Most telemetry pipelines look clean in architecture diagrams.
Devices publish data.
A collector receives it.
A backend stores it.
Dashboards read from it.
Simple.
Until you have to decide what to do with imperfect data.
- records arrive incomplete
- payloads vary by topic
- timestamps are missing or inconsistent
- some data is usable, but not trustworthy
At that point, the problem is no longer ingestion.
It’s data correctness at the system boundary.
That’s what I built this project to handle.
What This Project Actually Is
This service acts as a data-quality boundary between raw MQTT ingestion and downstream systems.
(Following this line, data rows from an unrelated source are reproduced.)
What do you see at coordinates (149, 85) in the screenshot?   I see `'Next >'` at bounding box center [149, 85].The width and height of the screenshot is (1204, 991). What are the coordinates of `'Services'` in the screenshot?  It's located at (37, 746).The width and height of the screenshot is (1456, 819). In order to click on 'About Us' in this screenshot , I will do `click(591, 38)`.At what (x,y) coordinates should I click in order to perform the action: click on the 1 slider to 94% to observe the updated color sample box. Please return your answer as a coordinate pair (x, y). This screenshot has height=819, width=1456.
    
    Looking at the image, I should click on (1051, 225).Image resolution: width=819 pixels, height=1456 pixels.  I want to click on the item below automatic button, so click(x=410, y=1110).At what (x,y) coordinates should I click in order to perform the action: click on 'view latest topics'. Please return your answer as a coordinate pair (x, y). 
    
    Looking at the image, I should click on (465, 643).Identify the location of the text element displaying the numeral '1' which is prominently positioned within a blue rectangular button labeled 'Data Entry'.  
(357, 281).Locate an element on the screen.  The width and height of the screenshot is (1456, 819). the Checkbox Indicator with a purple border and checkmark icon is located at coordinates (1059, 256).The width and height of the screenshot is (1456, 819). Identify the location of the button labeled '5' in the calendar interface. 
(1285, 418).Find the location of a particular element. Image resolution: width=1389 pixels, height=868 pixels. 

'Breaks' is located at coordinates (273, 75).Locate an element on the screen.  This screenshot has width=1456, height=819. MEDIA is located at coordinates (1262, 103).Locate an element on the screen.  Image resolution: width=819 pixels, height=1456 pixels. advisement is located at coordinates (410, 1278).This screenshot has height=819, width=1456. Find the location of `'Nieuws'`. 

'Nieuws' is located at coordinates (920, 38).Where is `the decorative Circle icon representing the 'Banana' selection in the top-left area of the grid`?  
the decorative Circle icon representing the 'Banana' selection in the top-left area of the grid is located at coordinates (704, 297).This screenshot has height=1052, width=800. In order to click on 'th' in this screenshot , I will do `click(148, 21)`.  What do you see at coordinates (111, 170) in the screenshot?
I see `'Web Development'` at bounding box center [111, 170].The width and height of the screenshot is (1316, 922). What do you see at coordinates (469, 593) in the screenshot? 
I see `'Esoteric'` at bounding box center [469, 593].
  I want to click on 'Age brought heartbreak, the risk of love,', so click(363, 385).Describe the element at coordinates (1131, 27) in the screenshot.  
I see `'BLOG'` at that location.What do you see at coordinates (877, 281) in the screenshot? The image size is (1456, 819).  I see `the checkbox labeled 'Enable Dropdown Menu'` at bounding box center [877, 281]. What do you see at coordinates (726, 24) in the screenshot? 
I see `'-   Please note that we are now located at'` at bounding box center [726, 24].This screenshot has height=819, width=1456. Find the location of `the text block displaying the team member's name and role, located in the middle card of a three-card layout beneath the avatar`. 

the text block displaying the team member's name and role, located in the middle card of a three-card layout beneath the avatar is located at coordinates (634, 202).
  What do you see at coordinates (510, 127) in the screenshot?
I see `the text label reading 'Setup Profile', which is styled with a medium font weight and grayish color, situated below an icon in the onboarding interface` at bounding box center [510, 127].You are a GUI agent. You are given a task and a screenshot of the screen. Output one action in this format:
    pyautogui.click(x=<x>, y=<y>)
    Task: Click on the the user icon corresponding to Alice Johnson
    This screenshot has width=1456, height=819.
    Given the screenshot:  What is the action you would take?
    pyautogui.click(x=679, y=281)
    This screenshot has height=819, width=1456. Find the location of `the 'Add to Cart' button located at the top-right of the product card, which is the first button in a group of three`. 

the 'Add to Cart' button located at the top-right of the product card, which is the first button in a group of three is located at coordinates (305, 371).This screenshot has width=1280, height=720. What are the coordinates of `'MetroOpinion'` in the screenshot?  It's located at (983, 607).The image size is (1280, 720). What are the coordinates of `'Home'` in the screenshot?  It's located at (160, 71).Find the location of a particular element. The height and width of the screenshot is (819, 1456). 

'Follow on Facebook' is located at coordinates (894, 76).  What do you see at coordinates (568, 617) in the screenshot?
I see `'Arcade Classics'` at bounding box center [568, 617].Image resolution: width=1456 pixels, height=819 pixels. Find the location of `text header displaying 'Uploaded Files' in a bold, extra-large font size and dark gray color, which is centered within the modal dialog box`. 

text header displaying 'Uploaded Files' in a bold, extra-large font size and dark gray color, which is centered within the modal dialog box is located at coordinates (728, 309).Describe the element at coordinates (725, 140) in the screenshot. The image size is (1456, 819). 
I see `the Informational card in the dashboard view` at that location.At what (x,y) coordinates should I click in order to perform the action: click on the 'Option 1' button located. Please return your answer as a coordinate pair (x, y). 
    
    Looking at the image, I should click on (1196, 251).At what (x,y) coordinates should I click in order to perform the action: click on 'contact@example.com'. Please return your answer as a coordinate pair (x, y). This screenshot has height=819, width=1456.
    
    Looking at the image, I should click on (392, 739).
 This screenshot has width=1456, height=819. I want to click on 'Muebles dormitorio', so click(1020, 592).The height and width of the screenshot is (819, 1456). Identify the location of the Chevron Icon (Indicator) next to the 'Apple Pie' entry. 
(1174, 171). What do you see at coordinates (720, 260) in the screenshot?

It does not subscribe to MQTT directly.
Instead, it receives batched telemetry records and is responsible for turning them into structured, queryable system state.
Typical topics look like:
sitesinvertersstringsweathergrid
For each record, it decides:
- Is it structurally valid?
- What fields are missing?
- How should it be normalized?
- Should it be accepted or rejected?
- What aggregate state should be updated?
The goal is not just to store data.
The goal is to ensure that everything stored is explicitly understood.
At a high level, the flow looks like this:
MQTT Collector / Buffer
↓
FastAPI Ingest Core
↓
Validation
↓
Normalization
↓
MongoDB
├── normalized_records
├── invalid_records
└── topic_aggregates
This separation is intentional.
The upstream system handles delivery reliability.
This service handles data correctness.
Mixing the two usually makes both harder to reason about.
That boundary matters.
Because raw device or telemetry data is rarely clean enough to use directly.
Why I Didn't Want "Just a Raw Ingest Endpoint"
A very common approach looks like this:
POST /ingest
→ accept payload
→ store raw document
→ defer cleanup downstream
This works early on.
But over time, it pushes data quality problems into every downstream system.
Each consumer ends up re-implementing:
- validation
- normalization
- fallback logic
- schema assumptions
That duplication is where systems start drifting apart.
What the Service Does
The FastAPI service exposes a few core endpoints:
- POST /auth
- POST /ingest
- GET /topics/summary
- GET /invalid/recent
- GET /health
Only /health and /auth are public. Everything else is JWT-protected.
That was intentional.
Once a service becomes the data-quality boundary, it should control:
- who can write
- what gets accepted
- how that data is shaped
This is about protecting the integrity of the data entering the system.
Design Decisions
1. Keeping Auth Out of the Ingest Path
The first decision was simple:
Ingestion should be authenticated, but not complicated.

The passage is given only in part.